I have always been fairly active as I was raised within a culture of health and wellness. I played AYSO soccer until I was 19 and have strength trained regularly for the past decade. And it’s no secret that those with a physical disability have to work harder than everyone else to care for our bodies; even just to move we exert much more energy than your average person. Even so, I truly believe in the importance of getting your body movin’ and blood flowin’. I know it can be hard to just commit to something, I get it. Maybe you don’t feel like you’re any good at every sport you’ve tried, or you become self-conscious in front of other people…whatever it is, I think if you can find something you enjoy, whether through adaptive sports, yoga, a nice swim or bike ride, as long as it makes you feel good and you’re not hurting yourself–your mind, body & spirit will thank you for it.
To my surprise, I think I found commitment in doing this adventure, and perhaps more like this in the future.

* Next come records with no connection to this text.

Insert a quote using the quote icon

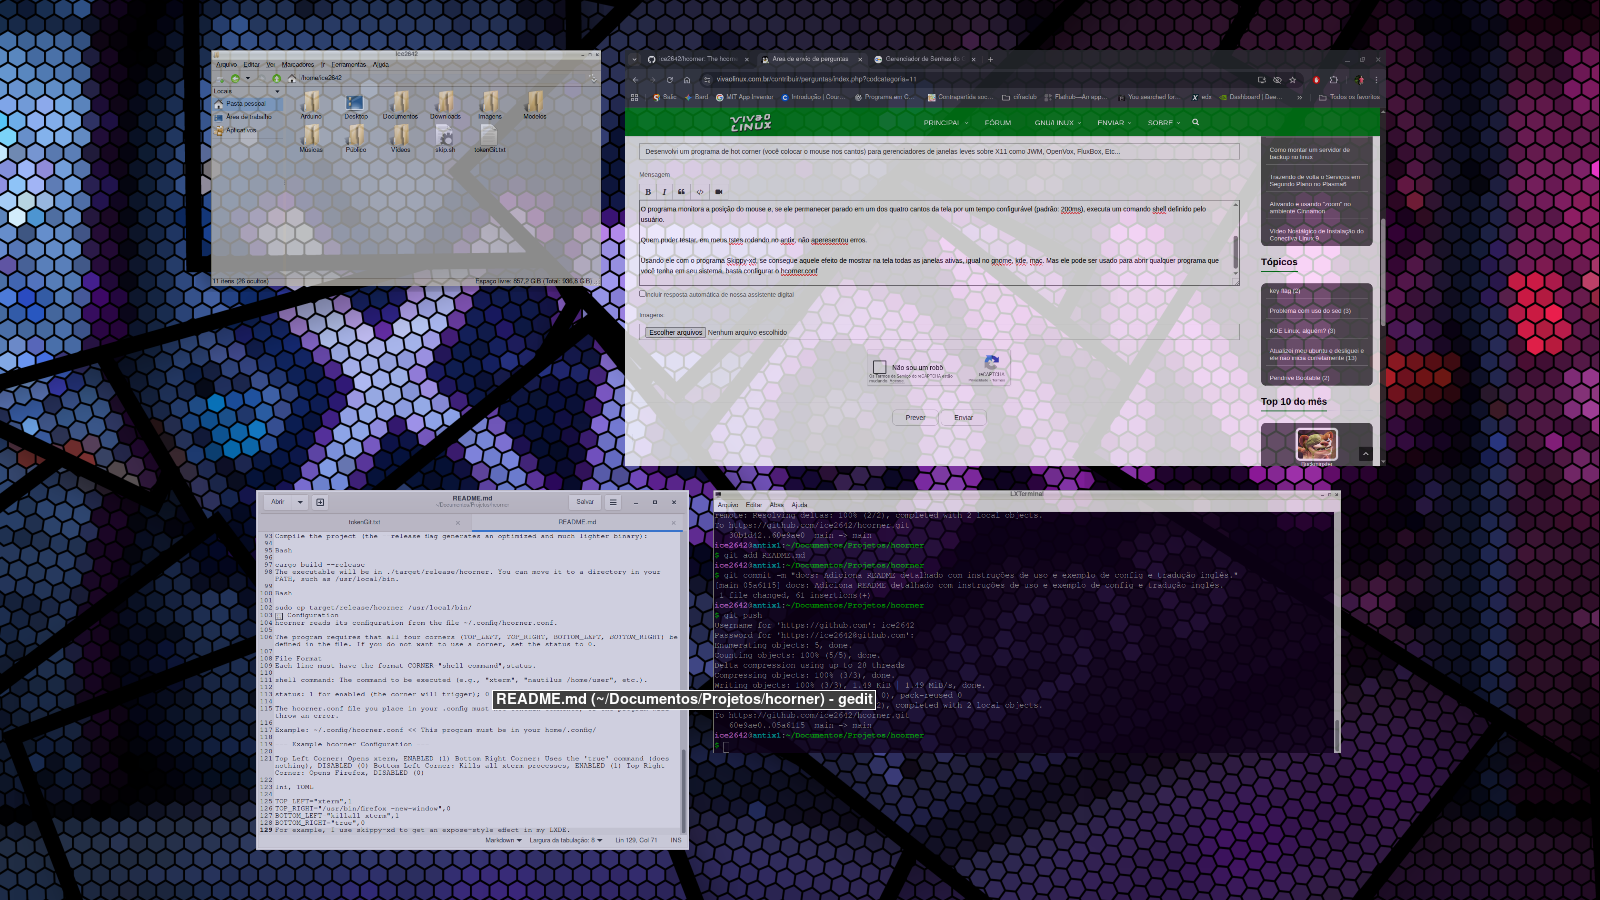click(x=681, y=192)
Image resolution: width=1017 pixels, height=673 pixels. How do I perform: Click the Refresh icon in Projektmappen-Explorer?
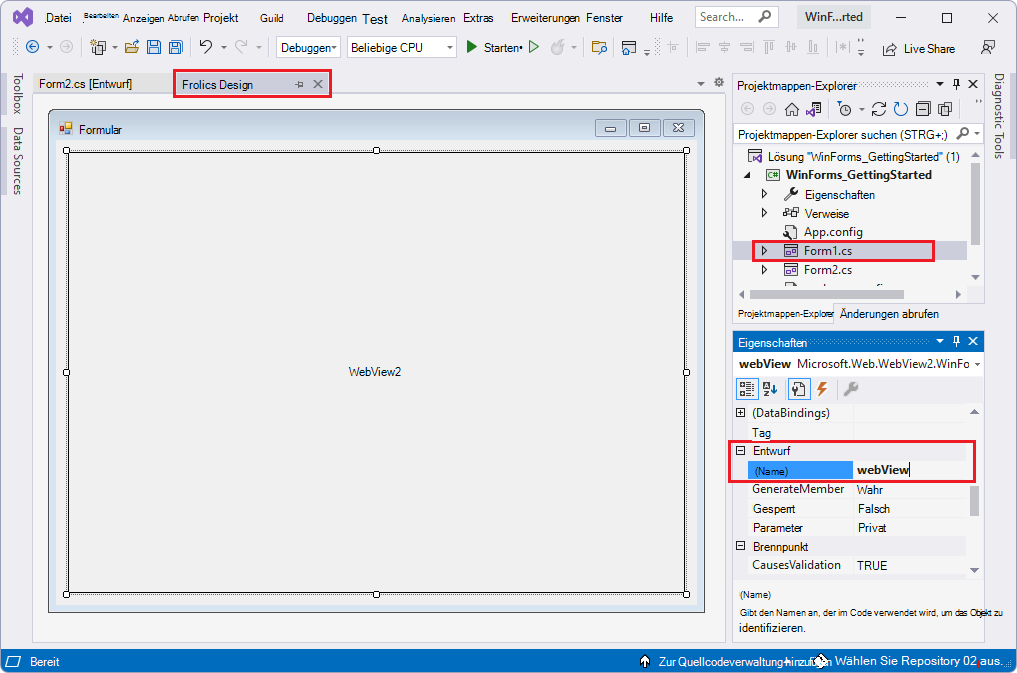tap(902, 110)
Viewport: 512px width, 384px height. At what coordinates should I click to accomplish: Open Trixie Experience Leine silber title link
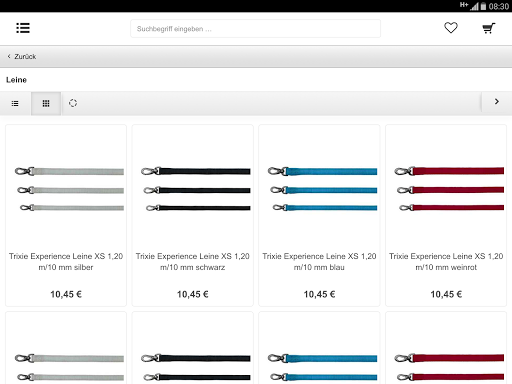(66, 262)
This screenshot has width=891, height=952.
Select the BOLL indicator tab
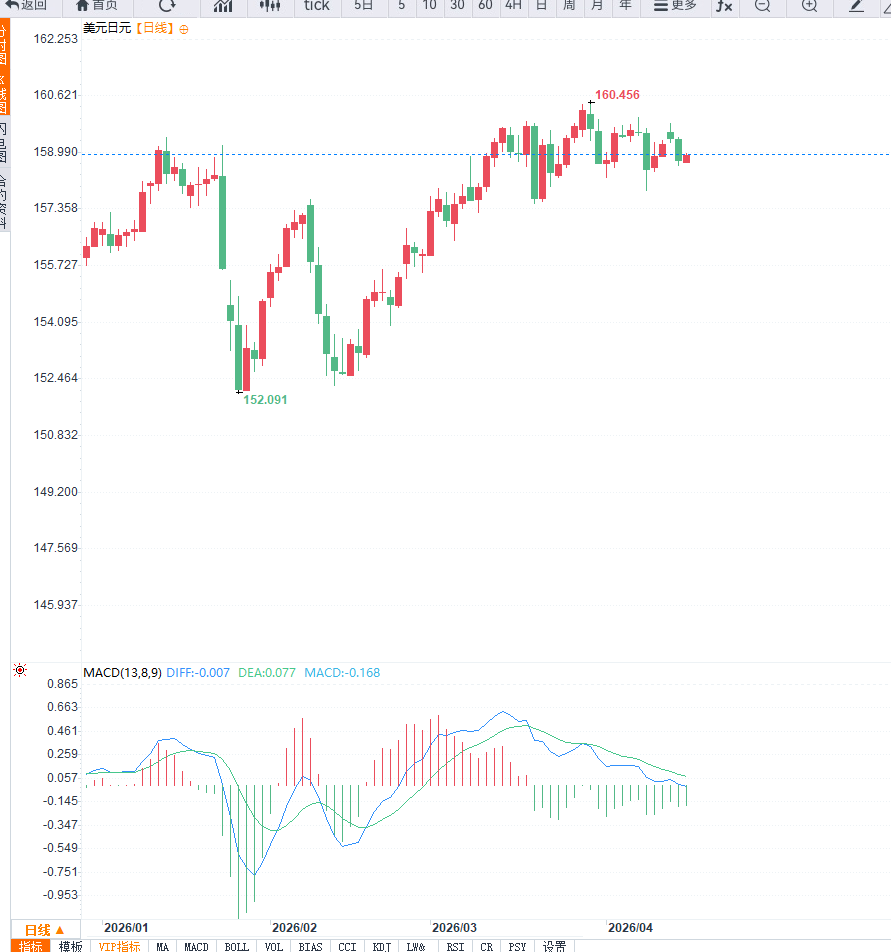point(236,946)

My commitment to myself paid off–the 3 day long event was perfect in every way; my body felt good and strong the whole way through and my confidence grew with every paddle stroke. And what I appreciated rather quickly was that my fears were never met: everyone was so supportive and we finished as a team the whole way through! I think with CP or not, it’s easy to dismiss something like this as too long, too much, too hard. I have had many moments of doubt about my physical limitations and most of all, it’s scary to think about falling behind everyone in a big group like this. I understand more than most that your body can only take so much wear & tear; I have had my fair share of physical exhaustion on mountain tops and stress fractures in my feet, both of which led me to the ExoSym.TM But what is unique about this foundation is that the only goal of every adventure is just to finish–there is no competitive element, no race, and no pressure to be in the best shape or the most athletic. I felt like this event was made for ‘people like me’ who have mobility issues, who can’t handle a ton of high impact, risk, or really it’s for those who want to get their body movin’ in a fun environment!

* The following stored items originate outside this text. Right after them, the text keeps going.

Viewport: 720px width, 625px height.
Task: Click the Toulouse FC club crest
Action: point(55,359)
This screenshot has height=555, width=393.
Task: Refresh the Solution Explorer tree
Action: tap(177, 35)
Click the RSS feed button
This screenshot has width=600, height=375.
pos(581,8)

This foundation exists to support women who have endured medical setbacks of all kinds and as one of their Athenas, I was sponsored entirely by funds raised by other participants. It was pretty amazing to be the recipient of all kinds of support and kindness and to see other women “paying it forward” by fundraising for this event after they received their own sponsorship as an Athena. I encourage you to apply for one of their grants, it was one of the most rewarding experiences of a lifetime and perfectly suited for people of all ages and abilities. I feel pretty lucky to be sharing this with all of you–to have my health, my fitness, and to recognize that thanks to my ExoSym and this experience, I have really transformed the way that I identify with my body and all it can do for me. With cerebral palsy, I know it can be hard to be kind to your body, to love your body when all it does is fight against you… but what I’ve learned along the way is that this is the only body I’ve got so I better do everything I can to keep it in good health!
P.S. Thanks to my friends Beth Shaver and Dominique Dewitt for encouraging me to take this on, you are both #exosymplyamazing!